For those who are unfamiliar with the development, a variety of popular malware Petya – called NotPetya ransomware – attacked many companies’ computer networks around the world. The ransomware attacks, which happened in June 2017, had disrupted their operations, culminating in huge losses. Property Claim Services (PCS) report noted that the victims of the malware attack incurred more than $3 billion in losses.
While a few of them have let the compensation for their losses ride, US food company Mondelez International Inc. is not ready to forgo theirs. Consequently, the food manufacturer has filed a lawsuit against its insurance firm, Zurich. Determined to have Zurich pay for everything it has lost, Mondelez International Inc. demands its insurer to pay $100 million in compensation.
Impact of the Virus
According to Robert Stines, a cyber law expert, Mondelez International Inc. is one of the companies hard hit by the NotPetya cyberattacks. In his article, Stines maintained that the US food company, which owns the popular Cadbury and Oreo brands, had its computer software and hardware systems shattered as a result of the malware. While explaining the impact of NotPetya, the legal practitioner said that the cyber incursion disrupted Mondelez’s orders and damaged its property. On the other hand, Mondelez disclosed that it lost about 24,000 laptops and 1,700 servers.
Similarly, the White House described NotPetya as “the most destructive and costly cyberattacks in history.” Believed to be Russia-sponsored attack, media reports say that the NetPetya affected about 100 countries around the world, causing losses of immeasurable proportions.
Mondelez insurance details reaching our sources state that Mondelez’s insurance covered a wide spectrum of eventualities. As contained in its cyber insurance policy, Mondelez is fully insured against all physical losses and damage. Furthermore, the leading food manufacturer and the brand owner is covered against losses emanating from computer codes and instructions. Besides, the analysis of its insurance protection shows that Zurich will have to compensate Mondelez if it experiences damage to its electronic data.

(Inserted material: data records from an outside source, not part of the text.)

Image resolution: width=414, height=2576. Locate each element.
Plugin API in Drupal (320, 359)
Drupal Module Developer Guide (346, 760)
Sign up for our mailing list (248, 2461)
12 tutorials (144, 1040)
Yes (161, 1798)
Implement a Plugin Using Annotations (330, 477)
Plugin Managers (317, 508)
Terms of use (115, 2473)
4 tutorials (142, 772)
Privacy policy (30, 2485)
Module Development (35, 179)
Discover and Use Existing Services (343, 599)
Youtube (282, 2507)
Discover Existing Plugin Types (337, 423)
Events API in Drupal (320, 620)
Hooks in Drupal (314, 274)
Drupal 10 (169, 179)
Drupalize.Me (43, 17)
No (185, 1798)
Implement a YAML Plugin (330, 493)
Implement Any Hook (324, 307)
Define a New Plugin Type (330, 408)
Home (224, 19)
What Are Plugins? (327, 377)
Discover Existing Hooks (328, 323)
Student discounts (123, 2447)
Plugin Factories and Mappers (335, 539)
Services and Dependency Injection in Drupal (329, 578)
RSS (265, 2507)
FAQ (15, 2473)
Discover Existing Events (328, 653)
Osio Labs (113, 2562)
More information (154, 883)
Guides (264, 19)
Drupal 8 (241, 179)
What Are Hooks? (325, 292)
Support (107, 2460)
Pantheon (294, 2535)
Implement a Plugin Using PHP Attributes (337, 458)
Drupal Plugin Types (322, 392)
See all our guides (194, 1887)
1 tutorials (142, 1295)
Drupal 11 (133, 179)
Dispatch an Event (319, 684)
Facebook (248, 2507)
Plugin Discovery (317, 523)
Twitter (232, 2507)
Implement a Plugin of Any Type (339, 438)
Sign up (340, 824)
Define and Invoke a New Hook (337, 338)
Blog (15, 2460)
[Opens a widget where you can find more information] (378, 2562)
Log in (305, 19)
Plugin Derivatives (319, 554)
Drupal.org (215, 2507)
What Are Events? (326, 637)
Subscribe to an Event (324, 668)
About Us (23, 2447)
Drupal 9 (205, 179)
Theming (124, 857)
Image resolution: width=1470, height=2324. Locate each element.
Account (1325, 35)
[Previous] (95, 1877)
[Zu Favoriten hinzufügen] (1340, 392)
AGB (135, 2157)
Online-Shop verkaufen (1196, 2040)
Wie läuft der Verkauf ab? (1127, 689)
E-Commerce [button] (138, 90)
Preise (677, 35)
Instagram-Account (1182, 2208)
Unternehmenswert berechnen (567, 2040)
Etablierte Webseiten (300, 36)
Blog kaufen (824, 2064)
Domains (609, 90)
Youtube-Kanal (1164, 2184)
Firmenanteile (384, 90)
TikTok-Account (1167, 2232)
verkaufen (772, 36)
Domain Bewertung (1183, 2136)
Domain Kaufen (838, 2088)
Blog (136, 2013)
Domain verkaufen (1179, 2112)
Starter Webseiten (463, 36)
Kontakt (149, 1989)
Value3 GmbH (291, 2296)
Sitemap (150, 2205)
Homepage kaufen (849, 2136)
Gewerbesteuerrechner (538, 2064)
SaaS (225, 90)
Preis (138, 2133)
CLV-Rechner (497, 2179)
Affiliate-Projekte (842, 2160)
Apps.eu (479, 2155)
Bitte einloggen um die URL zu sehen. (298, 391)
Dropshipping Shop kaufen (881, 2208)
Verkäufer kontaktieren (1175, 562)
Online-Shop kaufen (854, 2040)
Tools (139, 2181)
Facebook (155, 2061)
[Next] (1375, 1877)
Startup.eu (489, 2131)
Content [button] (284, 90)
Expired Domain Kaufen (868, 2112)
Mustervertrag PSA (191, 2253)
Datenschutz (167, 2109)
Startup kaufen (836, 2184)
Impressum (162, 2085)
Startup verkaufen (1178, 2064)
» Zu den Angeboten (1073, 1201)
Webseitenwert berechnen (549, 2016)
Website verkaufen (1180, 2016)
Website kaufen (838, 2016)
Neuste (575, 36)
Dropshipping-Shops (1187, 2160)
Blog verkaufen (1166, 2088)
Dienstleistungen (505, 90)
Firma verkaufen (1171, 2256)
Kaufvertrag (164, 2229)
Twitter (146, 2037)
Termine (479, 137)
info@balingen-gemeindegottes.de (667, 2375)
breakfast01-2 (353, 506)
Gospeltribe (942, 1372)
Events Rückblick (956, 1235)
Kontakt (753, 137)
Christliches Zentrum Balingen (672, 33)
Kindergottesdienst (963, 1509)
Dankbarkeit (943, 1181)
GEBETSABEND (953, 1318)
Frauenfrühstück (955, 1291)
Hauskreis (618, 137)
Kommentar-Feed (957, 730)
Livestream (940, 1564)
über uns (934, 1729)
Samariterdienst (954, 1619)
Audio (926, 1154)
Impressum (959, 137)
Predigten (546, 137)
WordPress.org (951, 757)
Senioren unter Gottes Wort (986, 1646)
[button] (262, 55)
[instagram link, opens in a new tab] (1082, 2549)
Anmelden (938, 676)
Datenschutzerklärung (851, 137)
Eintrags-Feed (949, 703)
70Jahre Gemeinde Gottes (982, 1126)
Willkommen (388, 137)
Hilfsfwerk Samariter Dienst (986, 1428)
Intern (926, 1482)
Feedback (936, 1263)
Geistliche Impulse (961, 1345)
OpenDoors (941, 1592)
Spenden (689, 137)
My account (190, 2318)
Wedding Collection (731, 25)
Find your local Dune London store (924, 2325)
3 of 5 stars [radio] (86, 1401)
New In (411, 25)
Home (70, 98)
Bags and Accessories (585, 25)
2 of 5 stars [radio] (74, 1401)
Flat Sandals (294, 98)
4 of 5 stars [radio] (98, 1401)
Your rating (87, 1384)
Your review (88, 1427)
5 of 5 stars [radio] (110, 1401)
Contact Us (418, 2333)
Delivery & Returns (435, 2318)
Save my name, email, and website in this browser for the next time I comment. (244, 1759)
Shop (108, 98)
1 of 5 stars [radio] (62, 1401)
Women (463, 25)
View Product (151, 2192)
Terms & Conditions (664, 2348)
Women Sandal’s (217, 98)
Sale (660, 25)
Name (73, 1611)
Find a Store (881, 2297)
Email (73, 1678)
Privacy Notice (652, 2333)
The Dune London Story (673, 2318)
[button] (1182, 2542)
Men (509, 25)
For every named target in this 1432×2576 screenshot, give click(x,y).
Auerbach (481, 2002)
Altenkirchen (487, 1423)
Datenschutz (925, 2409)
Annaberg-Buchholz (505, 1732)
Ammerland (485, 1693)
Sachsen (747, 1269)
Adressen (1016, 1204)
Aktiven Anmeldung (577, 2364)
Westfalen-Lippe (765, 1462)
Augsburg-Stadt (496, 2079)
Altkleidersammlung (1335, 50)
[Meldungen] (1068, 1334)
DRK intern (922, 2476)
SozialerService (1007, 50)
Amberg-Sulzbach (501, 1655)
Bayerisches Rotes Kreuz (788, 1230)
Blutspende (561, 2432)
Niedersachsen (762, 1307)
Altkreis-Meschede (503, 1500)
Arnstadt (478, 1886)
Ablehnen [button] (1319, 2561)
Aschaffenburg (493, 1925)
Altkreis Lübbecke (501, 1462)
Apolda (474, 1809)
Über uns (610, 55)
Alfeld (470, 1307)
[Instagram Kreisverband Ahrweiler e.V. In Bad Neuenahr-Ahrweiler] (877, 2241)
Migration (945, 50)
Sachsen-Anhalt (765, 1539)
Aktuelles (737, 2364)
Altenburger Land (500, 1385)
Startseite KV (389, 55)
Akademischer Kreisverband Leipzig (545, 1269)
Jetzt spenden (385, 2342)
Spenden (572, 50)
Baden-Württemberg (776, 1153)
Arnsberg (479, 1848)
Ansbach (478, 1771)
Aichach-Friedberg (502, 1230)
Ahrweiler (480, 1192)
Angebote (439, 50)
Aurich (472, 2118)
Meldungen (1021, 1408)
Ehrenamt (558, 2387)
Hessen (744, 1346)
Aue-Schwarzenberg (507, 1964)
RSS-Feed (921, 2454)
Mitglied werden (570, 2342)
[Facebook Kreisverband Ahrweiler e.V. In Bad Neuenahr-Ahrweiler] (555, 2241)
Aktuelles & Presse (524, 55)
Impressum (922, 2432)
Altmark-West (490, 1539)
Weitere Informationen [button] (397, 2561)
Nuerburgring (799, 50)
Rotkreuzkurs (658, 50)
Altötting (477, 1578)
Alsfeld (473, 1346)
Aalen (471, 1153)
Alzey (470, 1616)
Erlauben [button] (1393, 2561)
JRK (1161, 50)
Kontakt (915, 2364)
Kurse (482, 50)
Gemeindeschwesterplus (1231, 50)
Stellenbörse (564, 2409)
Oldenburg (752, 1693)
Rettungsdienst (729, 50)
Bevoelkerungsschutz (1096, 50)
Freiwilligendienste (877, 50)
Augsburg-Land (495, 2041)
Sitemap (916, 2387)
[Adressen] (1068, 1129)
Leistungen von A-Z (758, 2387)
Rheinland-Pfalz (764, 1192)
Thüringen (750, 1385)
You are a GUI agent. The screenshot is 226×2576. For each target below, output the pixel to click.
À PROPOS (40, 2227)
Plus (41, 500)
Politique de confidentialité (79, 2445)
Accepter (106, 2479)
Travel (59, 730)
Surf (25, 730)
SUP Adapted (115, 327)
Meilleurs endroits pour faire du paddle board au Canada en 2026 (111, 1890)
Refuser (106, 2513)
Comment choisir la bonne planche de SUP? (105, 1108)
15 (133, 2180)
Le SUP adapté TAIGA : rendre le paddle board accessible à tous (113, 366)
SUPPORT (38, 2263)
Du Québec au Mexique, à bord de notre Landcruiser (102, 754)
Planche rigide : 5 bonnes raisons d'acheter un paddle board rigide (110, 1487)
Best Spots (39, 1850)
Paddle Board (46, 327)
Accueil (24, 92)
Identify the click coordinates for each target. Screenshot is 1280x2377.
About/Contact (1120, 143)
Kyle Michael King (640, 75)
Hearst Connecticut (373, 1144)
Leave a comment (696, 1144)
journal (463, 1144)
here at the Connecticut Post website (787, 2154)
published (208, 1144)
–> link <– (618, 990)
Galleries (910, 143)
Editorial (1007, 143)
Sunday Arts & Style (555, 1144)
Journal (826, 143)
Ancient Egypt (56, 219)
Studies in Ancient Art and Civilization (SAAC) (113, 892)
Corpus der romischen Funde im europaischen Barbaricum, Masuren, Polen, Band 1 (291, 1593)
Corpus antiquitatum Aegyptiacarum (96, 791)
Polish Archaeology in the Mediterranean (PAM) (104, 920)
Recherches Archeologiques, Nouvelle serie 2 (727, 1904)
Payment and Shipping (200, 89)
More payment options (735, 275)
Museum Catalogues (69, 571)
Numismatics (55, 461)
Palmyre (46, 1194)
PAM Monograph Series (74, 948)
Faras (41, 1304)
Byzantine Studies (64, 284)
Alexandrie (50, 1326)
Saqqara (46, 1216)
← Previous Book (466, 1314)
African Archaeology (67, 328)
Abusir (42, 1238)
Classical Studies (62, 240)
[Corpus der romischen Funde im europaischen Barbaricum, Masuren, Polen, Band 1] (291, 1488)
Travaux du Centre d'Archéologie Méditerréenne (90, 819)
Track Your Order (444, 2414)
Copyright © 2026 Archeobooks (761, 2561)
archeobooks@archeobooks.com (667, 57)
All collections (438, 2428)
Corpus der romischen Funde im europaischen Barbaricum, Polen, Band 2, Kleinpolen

Indeed, this case has turned the spotlight on the activities of insurance companies with respect to their willingness to pay insurance claims. The Register reported that Zurich had earlier approached Mondelez with $10 million to pay off the insurance claim. However, the food manufacturer turned down the offer, drawing an analogy between the malware attack and a war-like attack in the time of peace by a powerful government. Given that the two companies are unable to reach a compromise, Mondelez feels that a court of justice is the only forum in which it can get the insurance company to cough up the desired compensation. In its estimate, Cyence, a cyber risk analytics firm, says that insurance companies will pay nearly $81.7 billion in compensation to cover the costs of NotPeya and other cyber attacks.